Este movimiento reaccionario global ha demostrado una importante capacidad de simbiosis, estructuración y sincronización, como demuestra la reciente cumbre celebrada en Madrid, donde Vox, el principal partido ultra dirigido por Santiago Abascal, hizo de anfitrión (a puerta cerrada y sin posibilidad de acceso a la prensa) en la puesta en común de los principios y programas de los diferentes partidos autoritarios europeos. Organizaciones reaccionarias internacionales como Uniting Nations for a Family Friendly Word tienen su fiel reflejo en España en grupos antifeministas locales como Hazte Oír, un proyecto ultracatólico que de vez en cuando fleta autobuses para hacer descarado proselitismo con claros mensajes homófobos y machistas. Por tanto, el movimiento antifeminista mundial es capaz de articular lo internacional y lo estatal, lo global y lo local, tejiendo una compleja red de organizaciones y grupos ciudadanos imbricados en el día a día de las sociedades modernas.
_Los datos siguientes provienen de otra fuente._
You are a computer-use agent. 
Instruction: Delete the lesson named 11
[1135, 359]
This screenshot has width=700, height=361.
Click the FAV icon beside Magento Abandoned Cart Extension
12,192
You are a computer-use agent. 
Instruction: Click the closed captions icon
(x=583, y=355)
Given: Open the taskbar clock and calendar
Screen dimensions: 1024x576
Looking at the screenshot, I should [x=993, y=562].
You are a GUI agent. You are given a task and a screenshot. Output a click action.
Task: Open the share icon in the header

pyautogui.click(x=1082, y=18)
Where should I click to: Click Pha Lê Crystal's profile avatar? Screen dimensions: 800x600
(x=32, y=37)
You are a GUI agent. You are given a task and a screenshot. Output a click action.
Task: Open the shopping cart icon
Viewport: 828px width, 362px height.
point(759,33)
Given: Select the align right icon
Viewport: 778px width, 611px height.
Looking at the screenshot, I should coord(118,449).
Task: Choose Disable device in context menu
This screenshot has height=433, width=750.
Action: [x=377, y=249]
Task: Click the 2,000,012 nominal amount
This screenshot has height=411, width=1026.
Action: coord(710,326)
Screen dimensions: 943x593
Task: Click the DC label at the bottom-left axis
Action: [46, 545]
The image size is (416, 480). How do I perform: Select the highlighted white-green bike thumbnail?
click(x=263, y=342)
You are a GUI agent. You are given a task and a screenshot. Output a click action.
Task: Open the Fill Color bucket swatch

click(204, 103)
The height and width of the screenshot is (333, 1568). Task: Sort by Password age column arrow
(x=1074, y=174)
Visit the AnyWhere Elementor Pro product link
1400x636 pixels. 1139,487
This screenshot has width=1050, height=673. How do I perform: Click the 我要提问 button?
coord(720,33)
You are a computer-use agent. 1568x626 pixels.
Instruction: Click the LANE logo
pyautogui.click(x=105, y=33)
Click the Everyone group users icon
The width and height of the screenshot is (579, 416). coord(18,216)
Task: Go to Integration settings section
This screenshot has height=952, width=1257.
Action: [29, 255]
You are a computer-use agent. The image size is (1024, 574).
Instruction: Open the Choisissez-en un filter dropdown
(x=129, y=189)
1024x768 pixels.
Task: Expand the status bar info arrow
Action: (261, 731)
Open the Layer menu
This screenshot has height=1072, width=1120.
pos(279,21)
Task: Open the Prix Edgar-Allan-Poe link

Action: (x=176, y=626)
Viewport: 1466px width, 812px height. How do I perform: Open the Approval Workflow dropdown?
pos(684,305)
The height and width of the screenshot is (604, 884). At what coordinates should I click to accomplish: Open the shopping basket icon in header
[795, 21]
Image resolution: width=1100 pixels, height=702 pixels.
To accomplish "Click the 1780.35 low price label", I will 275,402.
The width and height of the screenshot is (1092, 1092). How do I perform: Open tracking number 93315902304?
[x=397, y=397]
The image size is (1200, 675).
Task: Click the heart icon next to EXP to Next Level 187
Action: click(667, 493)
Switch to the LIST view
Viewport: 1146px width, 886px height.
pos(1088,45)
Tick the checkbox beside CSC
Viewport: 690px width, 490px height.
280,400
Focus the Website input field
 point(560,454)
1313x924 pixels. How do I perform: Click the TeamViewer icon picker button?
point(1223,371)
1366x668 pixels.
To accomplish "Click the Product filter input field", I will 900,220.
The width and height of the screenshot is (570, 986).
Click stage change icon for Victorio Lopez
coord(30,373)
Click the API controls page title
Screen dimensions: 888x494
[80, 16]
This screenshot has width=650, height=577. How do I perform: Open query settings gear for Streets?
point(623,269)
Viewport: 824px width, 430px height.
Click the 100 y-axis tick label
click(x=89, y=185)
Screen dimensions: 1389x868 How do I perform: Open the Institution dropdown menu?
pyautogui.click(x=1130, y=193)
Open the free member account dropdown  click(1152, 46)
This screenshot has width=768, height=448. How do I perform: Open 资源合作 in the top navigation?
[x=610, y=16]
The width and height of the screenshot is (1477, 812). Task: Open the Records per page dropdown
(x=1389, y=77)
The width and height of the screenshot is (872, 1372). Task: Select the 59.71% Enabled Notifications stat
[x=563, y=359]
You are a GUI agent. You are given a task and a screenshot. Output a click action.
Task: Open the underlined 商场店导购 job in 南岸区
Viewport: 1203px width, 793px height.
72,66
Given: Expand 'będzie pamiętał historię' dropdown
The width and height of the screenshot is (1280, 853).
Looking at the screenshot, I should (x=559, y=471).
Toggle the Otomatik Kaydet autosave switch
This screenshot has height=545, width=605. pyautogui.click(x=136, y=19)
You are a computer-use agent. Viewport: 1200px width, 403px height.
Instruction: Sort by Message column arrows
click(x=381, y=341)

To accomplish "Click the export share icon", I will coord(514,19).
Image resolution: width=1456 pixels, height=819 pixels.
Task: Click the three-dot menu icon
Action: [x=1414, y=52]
Contra esa infiltración ha tratado de luchar la Unión Europea. Desde la entrada en vigor en 1999 del Tratado de Ámsterdam, la igualdad entre mujeres y hombres es considerada como un principio fundamental irrenunciable y un objetivo a cumplir por todos los países pertenecientes a la UE. Sin embargo, algunos miembros del club comunitario, los llamados “estados gamberros” (entre ellos Polonia y Hungría en manos de gobiernos con claros tintes neofascistas), están promulgando leyes que socavan gravemente los derechos de la mujer y del colectivo LGTBI. Bruselas y el Tribunal Europeo ya han lanzado serias advertencias contra estos regímenes antidemocráticos: o abandonan la senda del antifeminismo o se exponen a fuertes sanciones económicas como la pérdida de los fondos de recuperación tras la pandemia.

Las extremas derechas europeas han sabido aprovechar el momentum tras las terribles crisis de 2008 y 2020 con el consiguiente aumento de la desigualdad y la decadencia de los partidos políticos. Hasta hace bien poco, países como España, Portugal y Grecia se vanagloriaban de haber quedado a salvo y libres del populismo ultraderechista que arraigaba en otras partes del viejo continente como Alemania, Francia o Italia. Los socios mediterráneos presumían del hecho de que no había ultras en sus parlamentos y ayuntamientos. Sin embargo, no fue más que un espejismo y hoy toda Europa está marcada por la influencia ultra de corte antifeminista.